Two types of dysplasia have been observed in SSA/Ps: “adenomatous” dysplasia and “serrated” dysplasia, the latter characterized by round cells with eosinophilic cytoplasm, vesicular nuclei, and prominent nucleoli [1, 20, 35]. SSA/Ps with dysplasia were probably classified as “mixed polyps” in the past [2, 5, 6, 32, 36], a term used for lesions with distinct foci of adenomatous epithelium and hyperplastic/serrated architecture. WHO  recommends the term “SSA/P with dysplasia” in order to emphasize that the dysplastic part of the lesion never shows APC mutations as found in adenomatous epithelium but rather presents with MSI resulting from methylation of MLH-1. In our study, a small number of cases, almost half of which showed dysplastic foci, were diagnosed as MP in the first round, whereas a diagnosis of SSA/P with high-grade dysplasia was made for these cases in the second round. Surprisingly, however, there was one particular case which was persistently diagnosed as MP in both rounds by the majority of the participants who apparently felt that dysplastic SSA/P category does not always coincide with polyps showing truly and distinctly mixed features. For the latter ones, a category of MP would seem legitimate.
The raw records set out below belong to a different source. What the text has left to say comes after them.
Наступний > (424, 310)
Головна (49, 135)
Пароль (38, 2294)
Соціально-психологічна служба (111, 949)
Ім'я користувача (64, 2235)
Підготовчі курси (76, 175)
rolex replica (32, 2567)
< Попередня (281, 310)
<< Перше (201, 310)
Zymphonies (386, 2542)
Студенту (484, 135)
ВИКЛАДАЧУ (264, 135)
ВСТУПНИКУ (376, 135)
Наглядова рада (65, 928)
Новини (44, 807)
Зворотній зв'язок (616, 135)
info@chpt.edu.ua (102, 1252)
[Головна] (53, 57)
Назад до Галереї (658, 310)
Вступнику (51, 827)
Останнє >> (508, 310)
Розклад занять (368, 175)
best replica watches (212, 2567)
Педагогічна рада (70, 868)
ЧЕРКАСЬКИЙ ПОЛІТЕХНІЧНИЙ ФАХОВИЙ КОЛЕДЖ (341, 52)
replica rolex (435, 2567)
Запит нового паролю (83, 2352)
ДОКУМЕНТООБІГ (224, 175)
In the present study, although dysplasia was graded as low and high without further classification into adenomatous or serrated types, the histological criteria used in the study already comprised features of serrated dysplasia such as vesicular nuclei, prominent nucleoli, and eosinophilic cytoplasm, as well as features of adenomatous dysplasia characterized by pseudostratification, nuclear byperchromasia, and elongation . An evaluation of these criteria demonstrated that the majority of SSA/Ps possessed features of “serrated” dysplasia. Although their original description involves dysplastic epithelium, TSAs lack mitotic activity in the tall columnar epithelial cells with pencillate nuclei and eosinophilic cytoplasm and are therefore not truly dysplastic in the sense of tubular or villous adenomas . The high rate of low-grade dysplasia in the TSA group suggests that the epithelial lining of TSAs was misinterpreted as low-grade dysplastic by the majority of the observers due to its resemblance to adenomatous epithelium. The low-grade dysplasia observed in a small percentage of HPs seems to correspond with a mucin-poor variant of HP presenting with regenerative epithelium that can be misinterpreted as dysplasia.
In conclusion, the results of the study show that consensus discussions on a sufficiently large SP collection improve inter-observer agreement, which was further improved when the new WHO classification was introduced. Furthermore, architectural criteria appear as most reliable for an accurate diagnosis of a SP. However, even when a consensus classification such as that provided by the WHO is applied, the reproducibility of the histopathological diagnosis on a SP remains imperfect.
Conflict of interest
The authors declare that they have no conflict of interest.